Interview with Pulitzer Prize-winning,
Boston Globe reporter Charlie Savage,
conducted by Scott Harris

Listen in RealAudio
http://www.btlonline.org/savage110907.ram

the Sept. 11 terrorist attacks on the World Trade Center and the Pentagon, President Bush and Vice President Dick Cheney came to Washington determined to restore the power of the executive branch restrained by Congress in the aftermath of the Nixon era Watergate scandals. After 9/11, the Bush administration used the justifiable concerns of the American people over security, and transformed their fear into a power grab.

Over the course of the last seven years, President Bush has unilaterally renounced international treaties, ordered the detention of suspected terrorists without charge or trial, authorized the abuse and torture of prisoners, approved warrantless wiretapping of American’s phone and email communications, and imprisoned U.S. citizens as enemy combatants. Taken together, these actions make clear President Bush’s intention, and success, in setting precedents for strengthening the power of the Oval Office while undermining constitutionally mandated checks and balances.

In 2007, Boston Globe reporter Charlie Savage won the Pulitzer Prize for his coverage of national legal affairs focusing on the Bush administration’s attack on the separation of powers. He has written extensively on President Bush’s more than 750 signing statements on congressionally passed-laws that he claims the unilateral right to re-interpret or disregard. Between The Lines’ Scott Harris spoke with Savage about his new book titled, “Takeover: The Return of the Imperial Presidency and the Subversion of American Democracy.”

burningconst.jpgCHARLIE SAVAGE: The central agenda of this administration — something that Cheney was using his extraordinary influence over the administration to promote, long before 9/11 -– we think about this I think, superficially as though it’s a war and wartime presidential power always goes up.
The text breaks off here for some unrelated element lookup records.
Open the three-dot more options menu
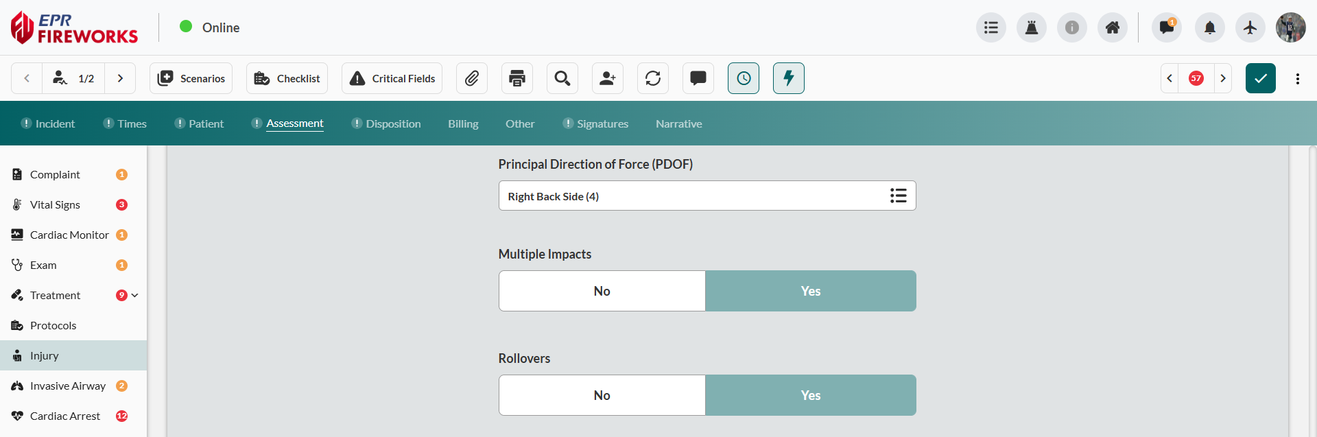The width and height of the screenshot is (1317, 437). click(x=1298, y=78)
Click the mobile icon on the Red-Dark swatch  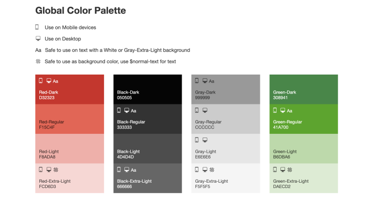[x=41, y=80]
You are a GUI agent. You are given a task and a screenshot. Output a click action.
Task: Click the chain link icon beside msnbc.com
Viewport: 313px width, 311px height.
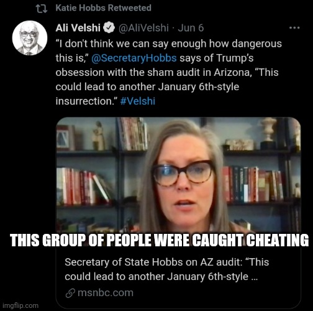coord(70,293)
This goes well beyond National Security issues and it was something that was a consciously articulated agenda from their first day in office.

Part of the thing in my book, “Takeover” is, based on on-the-record interviews with people who were in the room, describe the first meeting of the White House legal team the day after the inauguration in January 2001, at which White House counsel Alberto Gonzales conveys from Bush and Cheney the instructions that they are going to use this time in office to expand the power of the presidency, not just to achieve some particular policy end, but as an end to itself.

Cheney has talked about this a lot. He’d seen this erosion of the authority of the president starting from his baseline, which was the absolute maximum power that a president had ever wielded, which was the Nixon administration. He wanted to put it back; he thought those reforms were a bad idea.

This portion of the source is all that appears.